Art, Research, Philosophy
ISBN: 9781315764610
Platform/Publisher: Taylor & Francis / Routledge
Digital rights: Users: Unlimited; Printing: Unlimited; Download: Unlimited
Subjects: Arts; Humanities; Art & Visual Culture; Philosophy; Philosophy of Art & Aesthetics; Theory of Art; Aesthetics;

Art, Research, Philosophy explores the emergent field of artistic research: art produced as a contribution to knowledge. As a new subject, it raises several questions: What is art-as-research? Don't the requirements of research amount to an imposition on the artistic process that dilutes the power of art? How can something subjective become objective? What is the relationship between art and writing? Doesn't description always miss the particularity of the artwork?

This is the first book-length study to show how ideas in philosophy can be applied to artistic research to answer its questions and to make proposals for its future. Clive Cazeaux argues that artistic research is an exciting development in the historical debate between aesthetics and the theory of knowledge. The book draws upon Kant, phenomenology and critical theory to show how the immediacies of art and experience are enmeshed in the structures that create knowledge. The power of art to act on these structures is illustrated through a series of studies that look closely at a number of contemporary artworks.

This book will be ideal for postgraduate students and scholars of the visual and creative arts, aesthetics and art theory.

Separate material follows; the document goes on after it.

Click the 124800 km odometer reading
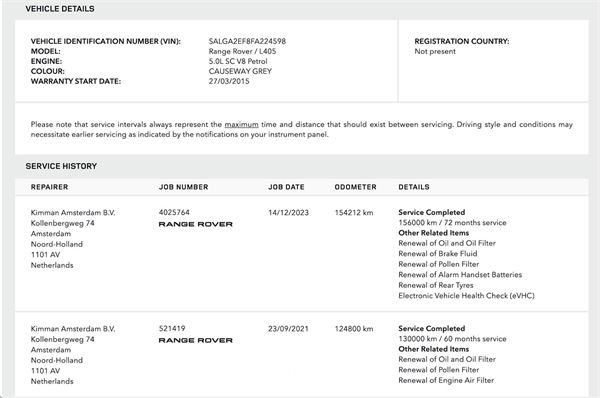600x398 pixels. pyautogui.click(x=354, y=329)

The Open Access version of this book, available at www.taylorandfrancis.com, has been made available under a Creative Commons Attribution-NonCommercial-No Derivatives 4.0 license.https://www.taylorfrancis.com/books/9781315764610


Clive Cazeaux is Professor of Aesthetics at Cardiff Metropolitan University, Wales, UK. He is the author of Metaphor and Continental Philosophy: From Kant to Derrida (2007) and the editor of The Continental Aesthetics Reader (2011). His research interests are the philosophies of metaphor, visual thinking, artistic research and art-science practice.